# [What is asked]
Reproduce every one of the following records line for line, with no changes.

[Excerpt from a dataset]
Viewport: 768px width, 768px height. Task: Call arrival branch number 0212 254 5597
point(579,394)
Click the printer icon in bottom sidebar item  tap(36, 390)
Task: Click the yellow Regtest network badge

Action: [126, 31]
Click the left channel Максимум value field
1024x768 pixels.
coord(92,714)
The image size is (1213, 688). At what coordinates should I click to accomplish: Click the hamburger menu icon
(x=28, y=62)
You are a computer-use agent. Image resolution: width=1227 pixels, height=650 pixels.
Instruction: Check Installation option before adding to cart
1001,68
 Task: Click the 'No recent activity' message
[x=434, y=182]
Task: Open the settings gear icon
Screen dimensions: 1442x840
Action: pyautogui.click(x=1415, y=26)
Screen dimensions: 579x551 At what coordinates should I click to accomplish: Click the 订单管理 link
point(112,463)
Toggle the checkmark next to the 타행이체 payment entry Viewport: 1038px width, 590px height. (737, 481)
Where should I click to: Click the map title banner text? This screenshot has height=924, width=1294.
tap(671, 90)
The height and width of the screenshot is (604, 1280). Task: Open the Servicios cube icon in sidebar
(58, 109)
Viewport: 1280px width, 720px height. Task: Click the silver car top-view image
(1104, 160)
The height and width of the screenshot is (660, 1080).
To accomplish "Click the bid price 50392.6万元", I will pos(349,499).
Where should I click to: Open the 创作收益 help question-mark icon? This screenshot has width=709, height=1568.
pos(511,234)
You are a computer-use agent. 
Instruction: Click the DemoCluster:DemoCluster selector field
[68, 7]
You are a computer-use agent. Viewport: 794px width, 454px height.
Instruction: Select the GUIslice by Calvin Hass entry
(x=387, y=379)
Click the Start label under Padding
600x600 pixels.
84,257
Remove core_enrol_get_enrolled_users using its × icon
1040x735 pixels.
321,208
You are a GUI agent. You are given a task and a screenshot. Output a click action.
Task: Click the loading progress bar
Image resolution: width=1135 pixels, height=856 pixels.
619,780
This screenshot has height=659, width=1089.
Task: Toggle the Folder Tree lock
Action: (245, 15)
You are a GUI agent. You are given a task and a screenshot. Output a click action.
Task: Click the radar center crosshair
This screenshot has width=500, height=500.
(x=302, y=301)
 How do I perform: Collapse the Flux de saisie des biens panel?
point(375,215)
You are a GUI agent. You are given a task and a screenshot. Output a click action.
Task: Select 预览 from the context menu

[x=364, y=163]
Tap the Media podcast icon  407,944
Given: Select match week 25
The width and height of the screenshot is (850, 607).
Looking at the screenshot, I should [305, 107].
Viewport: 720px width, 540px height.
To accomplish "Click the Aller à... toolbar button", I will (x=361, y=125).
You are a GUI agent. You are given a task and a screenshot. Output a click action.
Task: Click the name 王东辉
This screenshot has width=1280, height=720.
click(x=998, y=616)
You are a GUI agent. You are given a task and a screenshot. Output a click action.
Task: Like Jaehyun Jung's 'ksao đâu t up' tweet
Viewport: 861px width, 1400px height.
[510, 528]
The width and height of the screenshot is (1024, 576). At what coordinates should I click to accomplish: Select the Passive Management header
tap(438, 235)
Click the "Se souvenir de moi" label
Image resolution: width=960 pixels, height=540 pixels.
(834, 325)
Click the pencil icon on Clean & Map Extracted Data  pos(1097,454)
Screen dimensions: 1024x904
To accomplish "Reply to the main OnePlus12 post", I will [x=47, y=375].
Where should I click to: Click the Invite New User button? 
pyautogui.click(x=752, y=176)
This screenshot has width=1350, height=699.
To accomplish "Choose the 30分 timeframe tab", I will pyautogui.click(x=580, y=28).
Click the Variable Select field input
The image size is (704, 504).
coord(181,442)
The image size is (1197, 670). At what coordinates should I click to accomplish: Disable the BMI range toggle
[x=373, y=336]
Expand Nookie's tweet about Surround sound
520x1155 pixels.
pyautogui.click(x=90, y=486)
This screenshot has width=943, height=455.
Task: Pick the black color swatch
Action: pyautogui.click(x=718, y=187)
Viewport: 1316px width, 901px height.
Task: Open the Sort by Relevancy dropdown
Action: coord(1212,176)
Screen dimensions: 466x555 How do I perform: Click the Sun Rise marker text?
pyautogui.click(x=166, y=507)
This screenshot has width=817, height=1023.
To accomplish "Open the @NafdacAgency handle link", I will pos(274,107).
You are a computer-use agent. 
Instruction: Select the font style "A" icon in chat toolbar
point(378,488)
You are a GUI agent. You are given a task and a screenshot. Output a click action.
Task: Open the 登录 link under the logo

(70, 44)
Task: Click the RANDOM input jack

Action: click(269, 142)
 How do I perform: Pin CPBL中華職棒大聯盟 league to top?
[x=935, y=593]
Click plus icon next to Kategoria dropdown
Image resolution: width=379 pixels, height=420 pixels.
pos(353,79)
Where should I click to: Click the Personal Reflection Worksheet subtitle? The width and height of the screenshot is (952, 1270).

# [Worked answer]
Viewport: 768px width, 768px height. Task: Call arrival branch number 0212 254 5597
point(579,394)
Click the printer icon in bottom sidebar item  tap(36, 390)
Task: Click the yellow Regtest network badge

Action: [126, 31]
Click the left channel Максимум value field
1024x768 pixels.
coord(92,714)
The image size is (1213, 688). At what coordinates should I click to accomplish: Click the hamburger menu icon
(x=28, y=62)
You are a computer-use agent. Image resolution: width=1227 pixels, height=650 pixels.
Instruction: Check Installation option before adding to cart
1001,68
 Task: Click the 'No recent activity' message
[x=434, y=182]
Task: Open the settings gear icon
Screen dimensions: 1442x840
Action: pyautogui.click(x=1415, y=26)
Screen dimensions: 579x551 At what coordinates should I click to accomplish: Click the 订单管理 link
point(112,463)
Toggle the checkmark next to the 타행이체 payment entry Viewport: 1038px width, 590px height. (737, 481)
Where should I click to: Click the map title banner text? This screenshot has height=924, width=1294.
tap(671, 90)
The height and width of the screenshot is (604, 1280). Task: Open the Servicios cube icon in sidebar
(58, 109)
Viewport: 1280px width, 720px height. Task: Click the silver car top-view image
(1104, 160)
The height and width of the screenshot is (660, 1080).
To accomplish "Click the bid price 50392.6万元", I will pos(349,499).
Where should I click to: Open the 创作收益 help question-mark icon? This screenshot has width=709, height=1568.
pos(511,234)
You are a computer-use agent. 
Instruction: Click the DemoCluster:DemoCluster selector field
[68, 7]
You are a computer-use agent. Viewport: 794px width, 454px height.
Instruction: Select the GUIslice by Calvin Hass entry
(x=387, y=379)
Click the Start label under Padding
600x600 pixels.
84,257
Remove core_enrol_get_enrolled_users using its × icon
1040x735 pixels.
321,208
You are a GUI agent. You are given a task and a screenshot. Output a click action.
Task: Click the loading progress bar
Image resolution: width=1135 pixels, height=856 pixels.
619,780
This screenshot has height=659, width=1089.
Task: Toggle the Folder Tree lock
Action: (245, 15)
You are a GUI agent. You are given a task and a screenshot. Output a click action.
Task: Click the radar center crosshair
This screenshot has width=500, height=500.
(x=302, y=301)
 How do I perform: Collapse the Flux de saisie des biens panel?
point(375,215)
You are a GUI agent. You are given a task and a screenshot. Output a click action.
Task: Select 预览 from the context menu

[x=364, y=163]
Tap the Media podcast icon  407,944
Given: Select match week 25
The width and height of the screenshot is (850, 607).
Looking at the screenshot, I should [305, 107].
Viewport: 720px width, 540px height.
To accomplish "Click the Aller à... toolbar button", I will (x=361, y=125).
You are a GUI agent. You are given a task and a screenshot. Output a click action.
Task: Click the name 王东辉
This screenshot has width=1280, height=720.
click(x=998, y=616)
You are a GUI agent. You are given a task and a screenshot. Output a click action.
Task: Like Jaehyun Jung's 'ksao đâu t up' tweet
Viewport: 861px width, 1400px height.
[510, 528]
The width and height of the screenshot is (1024, 576). At what coordinates should I click to accomplish: Select the Passive Management header
tap(438, 235)
Click the "Se souvenir de moi" label
Image resolution: width=960 pixels, height=540 pixels.
(834, 325)
Click the pencil icon on Clean & Map Extracted Data  pos(1097,454)
Screen dimensions: 1024x904
To accomplish "Reply to the main OnePlus12 post", I will [x=47, y=375].
Where should I click to: Click the Invite New User button? 
pyautogui.click(x=752, y=176)
This screenshot has width=1350, height=699.
To accomplish "Choose the 30分 timeframe tab", I will pyautogui.click(x=580, y=28).
Click the Variable Select field input
The image size is (704, 504).
coord(181,442)
The image size is (1197, 670). At what coordinates should I click to accomplish: Disable the BMI range toggle
[x=373, y=336]
Expand Nookie's tweet about Surround sound
520x1155 pixels.
pyautogui.click(x=90, y=486)
This screenshot has width=943, height=455.
Task: Pick the black color swatch
Action: pyautogui.click(x=718, y=187)
Viewport: 1316px width, 901px height.
Task: Open the Sort by Relevancy dropdown
Action: coord(1212,176)
Screen dimensions: 466x555 How do I perform: Click the Sun Rise marker text?
pyautogui.click(x=166, y=507)
This screenshot has width=817, height=1023.
To accomplish "Open the @NafdacAgency handle link", I will pos(274,107).
You are a computer-use agent. 
Instruction: Select the font style "A" icon in chat toolbar
point(378,488)
You are a GUI agent. You are given a task and a screenshot. Output a click action.
Task: Open the 登录 link under the logo

(70, 44)
Task: Click the RANDOM input jack

Action: click(269, 142)
 How do I perform: Pin CPBL中華職棒大聯盟 league to top?
[x=935, y=593]
Click plus icon next to Kategoria dropdown
Image resolution: width=379 pixels, height=420 pixels.
pos(353,79)
Where should I click to: Click the Personal Reflection Worksheet subtitle? The width and height of the screenshot is (952, 1270).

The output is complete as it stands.